La seule exigence pour pouvoir certifier l’huile de palme pour les biocarburants est qu’elle réponde aux critères critères européens de durabilité. Ces critères sont très restreints et les experts scientifiques ainsi que la Cour des Comptes Européenne sont unanimes : ils sont insuffisants et n’empêchent en rien la déforestation due à l’expansion des plantations d’huile de palme.

L’utilisation de l’huile de palme en carburant pousse la demande à la hausse, et vu les volumes requis, conduit inévitablement à la création de nouvelles plantations. Celles-ci se font soit directement à la place des forêts naturelles soit indirectement en augmentant la pression foncière et en conduisant à un déplacement des activités humaines vers les forêts. Les certifications s’arrêtant aux limites des parcelles certifiées, elles ne peuvent pas limiter les effets indirects (appelés “changement d’affectation indirects des sols”).
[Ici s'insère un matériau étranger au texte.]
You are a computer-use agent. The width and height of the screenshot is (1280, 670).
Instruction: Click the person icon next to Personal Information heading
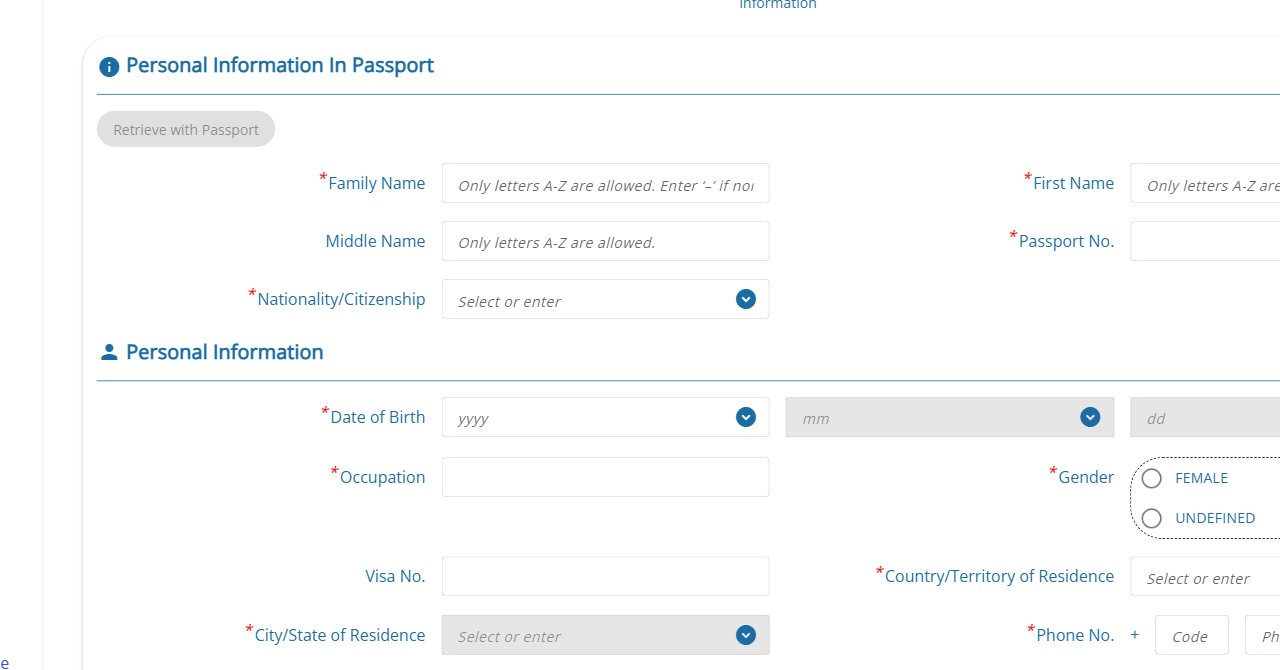tap(108, 351)
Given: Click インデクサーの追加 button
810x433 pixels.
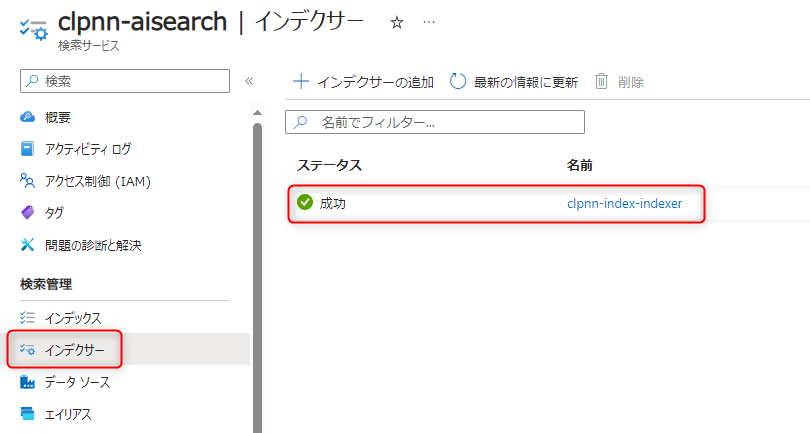Looking at the screenshot, I should pyautogui.click(x=363, y=82).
Pour comprendre ces effets indirects, il faut considérer l’effet domino produit par une hausse de la demande :

Dans la situation actuelle, l’acheteur A se fournit chez le producteur A qui a une plantation « certifiée ».

Total, nouveau venu engagé à trouver de l’huile certifiée, obtient l’approvisionnement fourni par le producteur A, issu de plantations anciennes et non de déforestation récente. L’acheteur A doit alors chercher un autre fournisseur : le producteur B. L’acheteur B doit donc lui aussi chercher un nouveau fournisseur… et en bout de chaîne, le volume supplémentaire demandé à la filière devra être trouvé : c’est là que la déforestation intervient. Le monde ne manque pas d’acheteurs peu exigeants acceptant de se fournir chez un producteur qui défriche une forêt pour augmenter sa surface de plantation.)

Ce phénomène de déplacement de la chaîne d’approvisionnement a été difficile à faire prendre en compte car il est par nature diffus et n’est pas mesurable de façon précise. Il est pourtant officiellement reconnu par la Commission Européenne sous l’appellation Indirect Land Use Change (ILUC) ou Changement d’Affectation des Sols Indirect (CASI) mais pas encore intégré dans les modalités de calcul du bilan carbone des différents “biocarburants”. C’est l’un des enjeux forts de la révision de la directive énergie renouvelable car si l’on prend en compte l’effet ILUC, alors l’huile de palme est le “biocarburant” présentant le pire bilan carbone aujourd’hui sur le marché.